The present study is an audit aiming to evaluate the impact of clear terminology of vertebral fracture reporting and its potential impact on clinical management. Another very important issue beyond the scope of our study is the definition of paediatric vertebral fracture. In our study, we used the semi-quantitative method of Genant as recommended by the International Society for Clinical Densitometry for diagnosis of paediatric vertebral fracture [9]. Using the semi-quantitative Genant method for diagnosis of paediatric vertebral fracture, the Canadian Steroid-associated Osteoporosis in the Paediatric Population (STOPP) Consortium provided validation that the threshold of a >20% loss of height ratio in a clinical research setting could be an appropriate criterion for the diagnosis of vertebral fracture as vertebral fractures diagnosed based on those criterion were linked with biologically important clinical end-points such as back pain, lumbar spine bone mineral density Z-scores, and second metacarpal cortical area Z-scores [16, 21,22,23]. In addition, the investigators identified that vertebral fractures diagnosed using the Genant semi-quantitative method predicted subsequent long bone fractures in children with leukaemia [21] and subsequent vertebral fractures in children with leukaemia and DMD [21, 24]. However, it has to be highlighted that the semi-quantitative method of Genant was developed based on spine radiographs in postmenopausal women [25], and there are therefore some concerns about its use in the paediatric population. A significant limitation of the semi-quantitative method is that end-plate abnormality is not accounted for; and dependent on the experience of the observer, normal variants maybe misdiagnosed as mild vertebral fracture. The challenges and validity of the diagnosis of mild vertebral fracture in clinical practice using the semi-quantitative method should also be acknowledged. Further research into other classification systems for the diagnosis of paediatric vertebral fracture like algorithm-based qualitative methods [26, 27] that are easy to use in clinical practice and with high inter-observer agreement is needed. Regardless of the classification system used for diagnosis of paediatric vertebral fracture, we believe that clear reporting would still be important.

There are of course limitations to our audit in that we included a relatively small number of patients/images (84) and only from two sites. The Royal Osteoporosis Society recommends an adequate audit sample size of 150–200; however, this pertains to adults with osteoporosis which is a more frequently encountered condition than children with osteoporosis.

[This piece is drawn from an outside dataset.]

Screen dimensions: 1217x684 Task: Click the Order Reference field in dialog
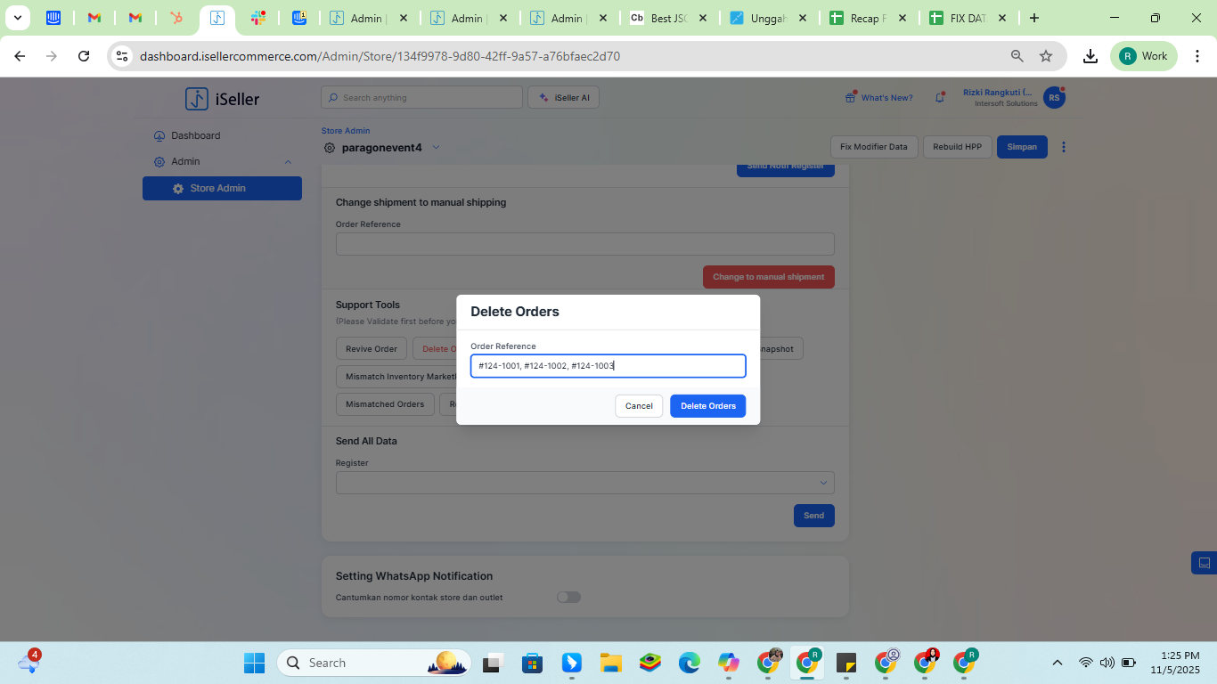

The managing clinicians in our study were asked for their clinical diagnosis based on their interpretation of the site radiology reports of lateral spine images only, without any clinical information and indeed did not review the patients—therefore did not reflect real life practice. Images were re-reviewed and reported in a structured format by a clinician with expertise in paediatric osteoporosis and vertebral fracture assessment. We have, therefore, not compared non-standardised (radiology report) and standardised reports (structured report) by radiologists.

Conclusion

In summary, in this first audit of vertebral fracture reporting in children and adolescents, under 20% of radiology reports of lateral spine imaging in DMD with vertebral abnormalities explicitly used the terminology “fracture”. Grading was also only noted in a small percentage of radiology reports. We show the potential for differing clinical diagnosis and treatment plans by treating clinicians based on the radiology reports. As the identification (and grading) of vertebral fracture is a trigger for treatment, developing reporting guidelines for paediatric vertebral fracture assessment including consensus of clear use of terminology and the introduction of structured reporting templates could be steps to streamline clinical care across sites. Further research into an alternative classification system for paediatric vertebral fracture that is easy to use in clinical practice, with high inter-observer agreement and which accounts for physiological variation during growth, is greatly needed.